How to complete this task: Write down each entry again, exactly as it reads.

'''

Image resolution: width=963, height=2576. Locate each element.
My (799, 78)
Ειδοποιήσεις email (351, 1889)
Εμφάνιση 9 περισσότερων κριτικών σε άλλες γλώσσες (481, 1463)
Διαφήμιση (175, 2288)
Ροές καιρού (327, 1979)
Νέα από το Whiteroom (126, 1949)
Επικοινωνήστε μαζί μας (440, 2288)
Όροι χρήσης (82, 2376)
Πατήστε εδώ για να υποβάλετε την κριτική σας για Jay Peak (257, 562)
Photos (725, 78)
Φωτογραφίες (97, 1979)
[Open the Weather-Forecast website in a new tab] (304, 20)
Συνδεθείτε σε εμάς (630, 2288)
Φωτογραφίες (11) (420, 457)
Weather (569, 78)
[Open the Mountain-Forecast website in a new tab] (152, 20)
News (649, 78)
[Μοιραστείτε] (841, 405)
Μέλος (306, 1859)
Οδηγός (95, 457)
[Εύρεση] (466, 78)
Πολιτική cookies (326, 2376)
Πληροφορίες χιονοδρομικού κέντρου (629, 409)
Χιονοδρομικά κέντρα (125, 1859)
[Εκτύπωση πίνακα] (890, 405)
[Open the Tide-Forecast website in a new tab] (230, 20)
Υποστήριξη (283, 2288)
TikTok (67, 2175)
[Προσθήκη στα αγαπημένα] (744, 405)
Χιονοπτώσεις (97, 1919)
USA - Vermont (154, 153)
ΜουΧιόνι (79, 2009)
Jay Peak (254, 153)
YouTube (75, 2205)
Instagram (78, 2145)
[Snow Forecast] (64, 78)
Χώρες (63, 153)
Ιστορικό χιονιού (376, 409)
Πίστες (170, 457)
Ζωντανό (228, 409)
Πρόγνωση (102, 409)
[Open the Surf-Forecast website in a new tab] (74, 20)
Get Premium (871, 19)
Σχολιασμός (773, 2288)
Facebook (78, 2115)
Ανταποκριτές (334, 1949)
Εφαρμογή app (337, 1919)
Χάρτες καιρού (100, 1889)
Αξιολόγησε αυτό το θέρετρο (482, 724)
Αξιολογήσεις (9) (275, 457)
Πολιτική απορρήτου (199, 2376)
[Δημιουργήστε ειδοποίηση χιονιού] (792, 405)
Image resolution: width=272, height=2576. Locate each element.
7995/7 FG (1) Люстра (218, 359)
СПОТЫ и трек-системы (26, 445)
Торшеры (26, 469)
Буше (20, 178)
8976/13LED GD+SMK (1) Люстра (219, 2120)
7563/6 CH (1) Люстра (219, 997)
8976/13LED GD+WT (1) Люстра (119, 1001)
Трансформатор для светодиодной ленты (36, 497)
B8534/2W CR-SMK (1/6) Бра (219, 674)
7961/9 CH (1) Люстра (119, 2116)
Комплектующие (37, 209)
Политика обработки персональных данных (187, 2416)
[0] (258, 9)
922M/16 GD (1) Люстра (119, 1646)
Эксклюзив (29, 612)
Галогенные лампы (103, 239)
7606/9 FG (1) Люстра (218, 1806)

'''

Task answer:
Image resolution: width=963, height=2576. Locate each element.
My (799, 78)
Ειδοποιήσεις email (351, 1889)
Εμφάνιση 9 περισσότερων κριτικών σε άλλες γλώσσες (481, 1463)
Διαφήμιση (175, 2288)
Ροές καιρού (327, 1979)
Νέα από το Whiteroom (126, 1949)
Επικοινωνήστε μαζί μας (440, 2288)
Όροι χρήσης (82, 2376)
Πατήστε εδώ για να υποβάλετε την κριτική σας για Jay Peak (257, 562)
Photos (725, 78)
Φωτογραφίες (97, 1979)
[Open the Weather-Forecast website in a new tab] (304, 20)
Συνδεθείτε σε εμάς (630, 2288)
Φωτογραφίες (11) (420, 457)
Weather (569, 78)
[Open the Mountain-Forecast website in a new tab] (152, 20)
News (649, 78)
[Μοιραστείτε] (841, 405)
Μέλος (306, 1859)
Οδηγός (95, 457)
[Εύρεση] (466, 78)
Πολιτική cookies (326, 2376)
Πληροφορίες χιονοδρομικού κέντρου (629, 409)
Χιονοδρομικά κέντρα (125, 1859)
[Εκτύπωση πίνακα] (890, 405)
[Open the Tide-Forecast website in a new tab] (230, 20)
Υποστήριξη (283, 2288)
TikTok (67, 2175)
[Προσθήκη στα αγαπημένα] (744, 405)
Χιονοπτώσεις (97, 1919)
USA - Vermont (154, 153)
ΜουΧιόνι (79, 2009)
Jay Peak (254, 153)
YouTube (75, 2205)
Instagram (78, 2145)
[Snow Forecast] (64, 78)
Χώρες (63, 153)
Ιστορικό χιονιού (376, 409)
Πίστες (170, 457)
Ζωντανό (228, 409)
Πρόγνωση (102, 409)
[Open the Surf-Forecast website in a new tab] (74, 20)
Get Premium (871, 19)
Σχολιασμός (773, 2288)
Facebook (78, 2115)
Ανταποκριτές (334, 1949)
Εφαρμογή app (337, 1919)
Χάρτες καιρού (100, 1889)
Αξιολόγησε αυτό το θέρετρο (482, 724)
Αξιολογήσεις (9) (275, 457)
Πολιτική απορρήτου (199, 2376)
[Δημιουργήστε ειδοποίηση χιονιού] (792, 405)
Image resolution: width=272, height=2576. Locate each element.
7995/7 FG (1) Люстра (218, 359)
СПОТЫ и трек-системы (26, 445)
Торшеры (26, 469)
Буше (20, 178)
8976/13LED GD+SMK (1) Люстра (219, 2120)
7563/6 CH (1) Люстра (219, 997)
8976/13LED GD+WT (1) Люстра (119, 1001)
Трансформатор для светодиодной ленты (36, 497)
B8534/2W CR-SMK (1/6) Бра (219, 674)
7961/9 CH (1) Люстра (119, 2116)
Комплектующие (37, 209)
Политика обработки персональных данных (187, 2416)
[0] (258, 9)
922M/16 GD (1) Люстра (119, 1646)
Эксклюзив (29, 612)
Галогенные лампы (103, 239)
7606/9 FG (1) Люстра (218, 1806)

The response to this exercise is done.